• EXERCISE
All that should come back is the lines of the data below from the one containing "Opinie (0) (46, 1272)" to the one containing "For every named target in this 635×2576", inclusive, exactly as they stand.

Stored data
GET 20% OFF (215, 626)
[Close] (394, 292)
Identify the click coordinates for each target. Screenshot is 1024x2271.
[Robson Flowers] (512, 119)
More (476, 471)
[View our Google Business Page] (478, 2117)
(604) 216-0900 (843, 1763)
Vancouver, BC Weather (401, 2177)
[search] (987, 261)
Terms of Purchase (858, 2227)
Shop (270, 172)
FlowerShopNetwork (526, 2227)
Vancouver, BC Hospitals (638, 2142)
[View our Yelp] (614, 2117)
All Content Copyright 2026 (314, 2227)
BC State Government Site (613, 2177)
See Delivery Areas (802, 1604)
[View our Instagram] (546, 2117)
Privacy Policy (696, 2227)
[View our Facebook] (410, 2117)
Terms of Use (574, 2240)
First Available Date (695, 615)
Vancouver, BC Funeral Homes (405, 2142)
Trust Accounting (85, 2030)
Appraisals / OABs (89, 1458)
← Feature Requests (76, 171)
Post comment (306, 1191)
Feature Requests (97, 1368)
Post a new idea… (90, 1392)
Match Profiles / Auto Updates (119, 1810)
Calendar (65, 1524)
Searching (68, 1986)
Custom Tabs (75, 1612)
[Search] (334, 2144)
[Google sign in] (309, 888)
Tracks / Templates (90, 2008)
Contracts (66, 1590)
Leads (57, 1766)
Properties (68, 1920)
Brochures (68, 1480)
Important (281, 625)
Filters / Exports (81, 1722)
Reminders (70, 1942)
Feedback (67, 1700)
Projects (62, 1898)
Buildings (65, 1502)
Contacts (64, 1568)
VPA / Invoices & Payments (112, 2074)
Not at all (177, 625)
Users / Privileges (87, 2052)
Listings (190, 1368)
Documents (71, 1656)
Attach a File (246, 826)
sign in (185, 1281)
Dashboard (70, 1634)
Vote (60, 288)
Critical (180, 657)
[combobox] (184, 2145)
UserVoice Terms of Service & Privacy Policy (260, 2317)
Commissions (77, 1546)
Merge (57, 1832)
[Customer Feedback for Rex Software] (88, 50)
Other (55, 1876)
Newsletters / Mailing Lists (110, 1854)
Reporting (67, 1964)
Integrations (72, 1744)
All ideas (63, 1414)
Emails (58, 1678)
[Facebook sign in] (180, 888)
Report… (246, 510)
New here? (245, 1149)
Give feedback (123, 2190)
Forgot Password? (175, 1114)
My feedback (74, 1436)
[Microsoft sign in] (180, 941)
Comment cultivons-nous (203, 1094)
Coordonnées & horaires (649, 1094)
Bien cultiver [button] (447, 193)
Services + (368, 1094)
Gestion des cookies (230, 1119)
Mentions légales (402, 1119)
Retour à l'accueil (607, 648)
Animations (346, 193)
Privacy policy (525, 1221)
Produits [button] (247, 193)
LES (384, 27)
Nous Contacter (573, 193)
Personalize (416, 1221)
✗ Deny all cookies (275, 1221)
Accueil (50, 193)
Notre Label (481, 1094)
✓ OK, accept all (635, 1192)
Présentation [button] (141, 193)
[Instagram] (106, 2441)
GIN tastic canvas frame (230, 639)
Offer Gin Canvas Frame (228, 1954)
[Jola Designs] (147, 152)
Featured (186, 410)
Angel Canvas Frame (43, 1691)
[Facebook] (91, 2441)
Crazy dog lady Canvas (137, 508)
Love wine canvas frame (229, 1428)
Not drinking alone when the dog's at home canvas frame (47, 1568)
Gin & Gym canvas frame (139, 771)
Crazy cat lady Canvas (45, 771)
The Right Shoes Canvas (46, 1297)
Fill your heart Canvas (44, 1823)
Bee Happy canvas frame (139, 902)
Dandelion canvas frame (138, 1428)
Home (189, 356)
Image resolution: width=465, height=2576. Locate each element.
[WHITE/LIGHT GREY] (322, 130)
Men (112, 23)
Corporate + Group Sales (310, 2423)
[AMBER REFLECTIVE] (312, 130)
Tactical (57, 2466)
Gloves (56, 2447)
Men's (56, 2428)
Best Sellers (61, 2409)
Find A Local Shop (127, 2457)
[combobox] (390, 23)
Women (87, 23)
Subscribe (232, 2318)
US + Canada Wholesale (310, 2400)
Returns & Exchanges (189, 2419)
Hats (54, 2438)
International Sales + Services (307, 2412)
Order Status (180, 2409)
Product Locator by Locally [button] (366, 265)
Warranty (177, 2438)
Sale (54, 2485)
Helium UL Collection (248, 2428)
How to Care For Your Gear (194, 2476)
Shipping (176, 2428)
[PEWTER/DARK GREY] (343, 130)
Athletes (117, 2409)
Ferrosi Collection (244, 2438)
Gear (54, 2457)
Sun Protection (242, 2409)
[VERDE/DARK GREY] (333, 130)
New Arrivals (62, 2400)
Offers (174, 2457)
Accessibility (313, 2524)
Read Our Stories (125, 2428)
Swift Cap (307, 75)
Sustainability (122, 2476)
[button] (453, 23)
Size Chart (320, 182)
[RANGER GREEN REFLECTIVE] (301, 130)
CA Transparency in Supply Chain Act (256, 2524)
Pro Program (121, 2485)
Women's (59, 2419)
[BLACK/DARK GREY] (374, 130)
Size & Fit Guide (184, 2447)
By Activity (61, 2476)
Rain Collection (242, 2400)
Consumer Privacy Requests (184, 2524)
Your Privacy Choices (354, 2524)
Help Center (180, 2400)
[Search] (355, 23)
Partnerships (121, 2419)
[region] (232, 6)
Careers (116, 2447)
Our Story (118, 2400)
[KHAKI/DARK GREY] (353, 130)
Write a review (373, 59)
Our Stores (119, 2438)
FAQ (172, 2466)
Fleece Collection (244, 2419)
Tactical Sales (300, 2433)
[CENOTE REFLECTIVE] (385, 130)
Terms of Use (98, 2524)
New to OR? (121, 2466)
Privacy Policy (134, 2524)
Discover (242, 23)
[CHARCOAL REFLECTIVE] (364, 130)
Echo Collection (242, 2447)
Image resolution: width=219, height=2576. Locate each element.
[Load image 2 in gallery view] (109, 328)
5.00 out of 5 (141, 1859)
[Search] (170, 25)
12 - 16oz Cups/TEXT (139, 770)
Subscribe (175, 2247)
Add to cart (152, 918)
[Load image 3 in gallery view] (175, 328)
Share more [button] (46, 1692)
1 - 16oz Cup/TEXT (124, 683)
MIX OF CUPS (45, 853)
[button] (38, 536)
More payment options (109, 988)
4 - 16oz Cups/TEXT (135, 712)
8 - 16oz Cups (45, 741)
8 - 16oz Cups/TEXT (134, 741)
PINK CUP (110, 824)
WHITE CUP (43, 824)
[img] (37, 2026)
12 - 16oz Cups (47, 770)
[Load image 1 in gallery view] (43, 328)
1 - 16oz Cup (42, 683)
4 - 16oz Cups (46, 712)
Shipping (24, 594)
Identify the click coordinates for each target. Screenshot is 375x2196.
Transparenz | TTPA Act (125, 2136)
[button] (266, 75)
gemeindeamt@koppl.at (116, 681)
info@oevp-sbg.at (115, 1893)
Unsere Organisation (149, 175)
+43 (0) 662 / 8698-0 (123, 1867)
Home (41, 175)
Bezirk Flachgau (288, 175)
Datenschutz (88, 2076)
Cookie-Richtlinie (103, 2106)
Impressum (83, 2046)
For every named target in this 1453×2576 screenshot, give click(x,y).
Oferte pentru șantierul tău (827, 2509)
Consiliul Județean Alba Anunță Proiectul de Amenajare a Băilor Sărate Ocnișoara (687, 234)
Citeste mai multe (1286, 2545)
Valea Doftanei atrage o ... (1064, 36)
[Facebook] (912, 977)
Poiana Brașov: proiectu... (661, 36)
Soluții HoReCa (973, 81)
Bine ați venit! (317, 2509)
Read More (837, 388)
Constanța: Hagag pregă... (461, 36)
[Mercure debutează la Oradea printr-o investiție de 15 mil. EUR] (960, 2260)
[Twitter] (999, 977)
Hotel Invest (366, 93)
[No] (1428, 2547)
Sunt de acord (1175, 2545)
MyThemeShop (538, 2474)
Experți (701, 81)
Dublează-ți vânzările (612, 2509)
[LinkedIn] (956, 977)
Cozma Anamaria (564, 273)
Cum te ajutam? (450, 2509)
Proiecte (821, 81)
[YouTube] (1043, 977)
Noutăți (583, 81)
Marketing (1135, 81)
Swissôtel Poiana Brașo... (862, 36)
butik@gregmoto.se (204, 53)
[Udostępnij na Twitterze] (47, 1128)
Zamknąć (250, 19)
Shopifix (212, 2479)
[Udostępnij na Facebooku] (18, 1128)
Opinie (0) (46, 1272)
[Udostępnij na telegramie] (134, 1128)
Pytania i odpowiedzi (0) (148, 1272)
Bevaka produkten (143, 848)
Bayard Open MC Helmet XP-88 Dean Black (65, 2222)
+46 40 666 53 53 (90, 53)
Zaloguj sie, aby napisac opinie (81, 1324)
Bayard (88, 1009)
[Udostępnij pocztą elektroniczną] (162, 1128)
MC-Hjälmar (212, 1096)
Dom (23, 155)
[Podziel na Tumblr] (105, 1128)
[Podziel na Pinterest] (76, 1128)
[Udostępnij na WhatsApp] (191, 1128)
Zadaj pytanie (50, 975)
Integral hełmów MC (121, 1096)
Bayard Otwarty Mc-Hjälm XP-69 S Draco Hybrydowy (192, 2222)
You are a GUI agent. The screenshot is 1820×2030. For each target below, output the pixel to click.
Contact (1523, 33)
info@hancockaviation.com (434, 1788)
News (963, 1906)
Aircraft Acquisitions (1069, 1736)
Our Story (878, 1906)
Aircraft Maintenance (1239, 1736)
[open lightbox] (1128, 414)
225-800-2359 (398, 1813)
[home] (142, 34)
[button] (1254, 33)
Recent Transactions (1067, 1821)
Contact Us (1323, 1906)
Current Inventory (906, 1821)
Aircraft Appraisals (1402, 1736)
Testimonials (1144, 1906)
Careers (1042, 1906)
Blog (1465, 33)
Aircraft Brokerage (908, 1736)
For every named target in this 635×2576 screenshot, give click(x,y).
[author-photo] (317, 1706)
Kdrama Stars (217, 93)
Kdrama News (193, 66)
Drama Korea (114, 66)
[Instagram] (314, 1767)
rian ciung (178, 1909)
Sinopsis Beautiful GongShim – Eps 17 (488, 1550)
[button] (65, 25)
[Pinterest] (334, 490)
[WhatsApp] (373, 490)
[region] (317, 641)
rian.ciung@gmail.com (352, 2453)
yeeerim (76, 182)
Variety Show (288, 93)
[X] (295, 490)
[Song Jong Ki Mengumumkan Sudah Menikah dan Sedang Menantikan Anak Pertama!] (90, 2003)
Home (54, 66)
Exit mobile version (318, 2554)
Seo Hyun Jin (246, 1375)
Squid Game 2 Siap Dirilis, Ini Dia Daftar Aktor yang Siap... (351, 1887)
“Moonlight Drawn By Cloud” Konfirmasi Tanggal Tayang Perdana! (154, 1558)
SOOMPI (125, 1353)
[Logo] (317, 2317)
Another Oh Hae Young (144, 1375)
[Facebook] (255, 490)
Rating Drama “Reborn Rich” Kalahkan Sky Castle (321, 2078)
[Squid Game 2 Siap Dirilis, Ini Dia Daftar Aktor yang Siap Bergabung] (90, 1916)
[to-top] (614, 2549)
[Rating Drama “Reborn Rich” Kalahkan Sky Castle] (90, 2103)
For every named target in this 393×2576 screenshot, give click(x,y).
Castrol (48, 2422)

• OUTPUT FOR THIS EXERCISE
Opinie (0) (46, 1272)
[Udostępnij na telegramie] (134, 1128)
Pytania i odpowiedzi (0) (148, 1272)
Bevaka produkten (143, 848)
Bayard Open MC Helmet XP-88 Dean Black (65, 2222)
+46 40 666 53 53 (90, 53)
Zaloguj sie, aby napisac opinie (81, 1324)
Bayard (88, 1009)
[Udostępnij pocztą elektroniczną] (162, 1128)
MC-Hjälmar (212, 1096)
Dom (23, 155)
[Podziel na Tumblr] (105, 1128)
[Podziel na Pinterest] (76, 1128)
[Udostępnij na WhatsApp] (191, 1128)
Zadaj pytanie (50, 975)
Integral hełmów MC (121, 1096)
Bayard Otwarty Mc-Hjälm XP-69 S Draco Hybrydowy (192, 2222)
You are a GUI agent. The screenshot is 1820×2030. For each target below, output the pixel to click.
Contact (1523, 33)
info@hancockaviation.com (434, 1788)
News (963, 1906)
Aircraft Acquisitions (1069, 1736)
Our Story (878, 1906)
Aircraft Maintenance (1239, 1736)
[open lightbox] (1128, 414)
225-800-2359 (398, 1813)
[home] (142, 34)
[button] (1254, 33)
Recent Transactions (1067, 1821)
Contact Us (1323, 1906)
Current Inventory (906, 1821)
Aircraft Appraisals (1402, 1736)
Testimonials (1144, 1906)
Careers (1042, 1906)
Blog (1465, 33)
Aircraft Brokerage (908, 1736)
For every named target in this 635×2576 screenshot, give click(x,y).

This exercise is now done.